It seems the the rise of influencer culture led to everyone else feeling like they had to only be in a specific niche, and only speak about it or they weren’t going to serve their “fanbase”.
And you know they’re probably right that they wouldn’t serve that fanbase, but good grief has it made the net a generally much more boring place with space only for near-deified experts & influencers and perpetual newbs, leaving little room for anyone in the middle to have nuanced and varied conversations.
no no, that's not the problem. reddit lets one person post in a particular place for a particular topic, and other places for other topics.
no one is complaining that a given person talks about multiple things.
people sometimes complain that there is only one topic on Twitter: the main stream, and therefore only one way to consume the things those individuals say. it's all or none, and that's what people are not happy about.
there's an argument to be made that "this is how Twitter is" which is valid, I think.
there's also an argument to be made that "my interests are specific, and everything else wastes my time" and I think there is just as much merit in that point of view.
This is why I spend more time on reddit than other social networks. Though they've tried to move away from it recently reddit has always been a content-focused network instead of a people-focused network.
You’re on Hacker News, which is exactly the opposite of Reddit for the reason you describe. dang reminded me the other day of this comment of his where he lays out HN’s position as a non-siloed site: https://news.ycombinator.com/item?id=23308098
HN definitely has a topic, it's "things that hackers find interesting". Mainstream political news is usually off topic unless it's incredibly important. And you definitely can't post about that pizza you had for lunch, unless it's a rundown of how you built an arduino-controlled pizza oven.
Twitter has no topic at all. The interesting is jumbled with the inane, so the signal to noise ratio is very poor.
It's fine (and necessary) for everyone to be multifaceted. But it's not wrong to not care about some facets of a person you follow, in the context of social media.
Even two different people following the same person would care about different facets of that person, and not care about others.
The point is it's easier to manage the stream of information available to you if you can filter signal from noise in a way that you want.
Does that create a filter bubble? Maybe. Would it be better for everyone to read everything from everyone to get a broader perspective? Maybe. Or, maybe that would be worse, since there would be so much noise to sift through that the signal would be impossible to find.
I agree that it's extremely important that people be multifaceted. I also think people over-weight how important it is for them to express their individuality.
That said, I think the biggest issue is neither of the above, but rather that it's really hard to design interfaces that allow people to sort the signal from the noise. To weight/filter information. I just haven't seen it.
Back to OP and @JohnSmith: if OP worked in an office with @JohnSmith, OP could tune out @JohnSmith's pineapple-pizza rants … or walk away. This would be easy and natural. OP would that they were analyzing this and adjusting appropriately to maximize JS discussion while avoiding pineapple.
We naturally weigh, throttle, and filter the input of others. This allows us to take the good with the bad.

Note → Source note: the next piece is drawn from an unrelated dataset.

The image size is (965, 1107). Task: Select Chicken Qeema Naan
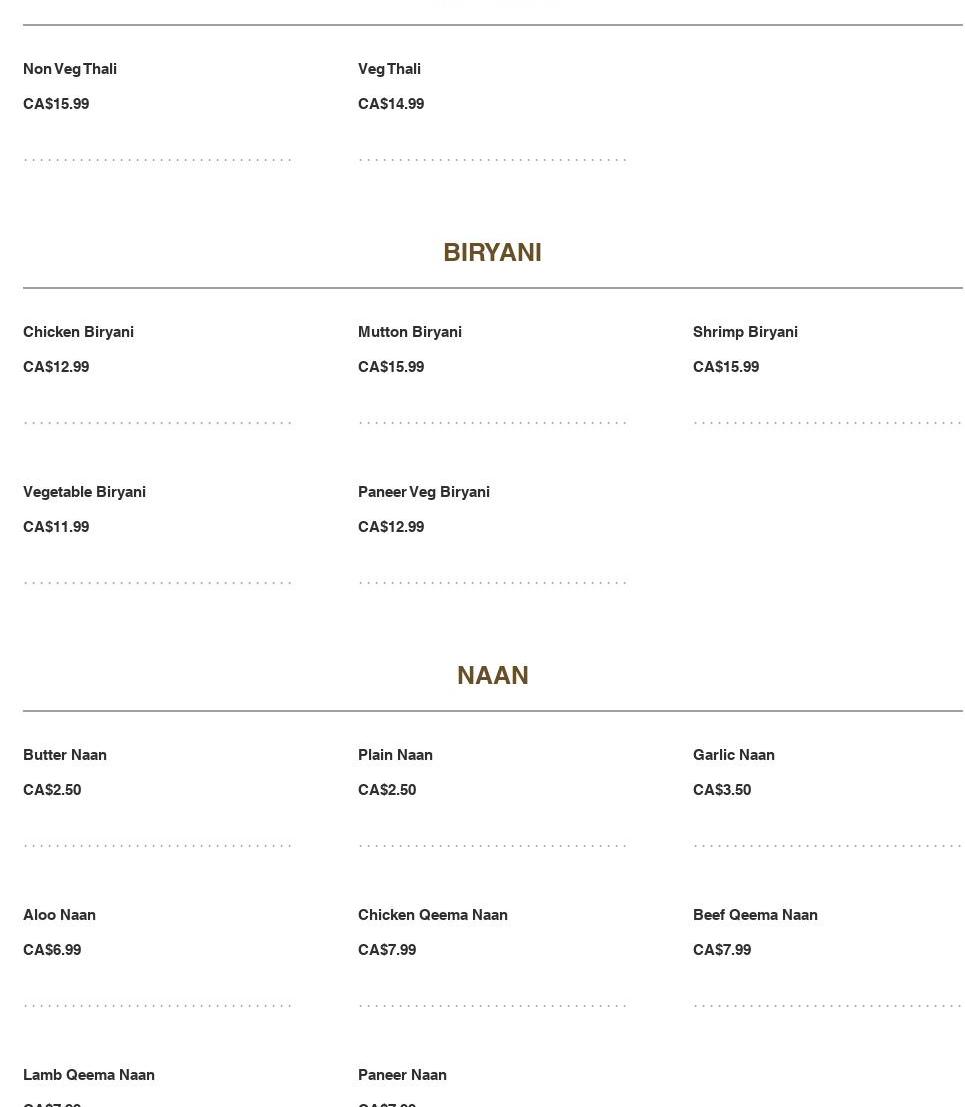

This is the nuance that Twitter—and most social media—lacks: how do I stay up on what matters most without being overwhelmed by what doesn't without separating content from context?
I don't think the issue is being multifaceted, that seems a really uncharitable interpretation of what he wrote.
Twitter is really great for almost any niche interest.
It is an absolute toxic wasteland dumpster-fire for anything related to politics (yes, even your politics) so sensible people would best avoid those political posts/discussions at all costs.
I want to follow @john-smith for his nuanced, thoughtful views on solid state batteries and EVs, and I'm extremely annoyed when he's retweeting moronic, tribalist politics into my feed.
It seems the the rise of influencer culture led to everyone else feeling like they had to only be in a specific niche, and only speak about it or they weren’t going to serve their “fanbase”.
And you know they’re probably right that they wouldn’t serve that fanbase, but good grief has it made the net a generally much more boring place with space only for near-deified experts & influencers and perpetual newbs, leaving little room for anyone in the middle to have nuanced and varied conversations.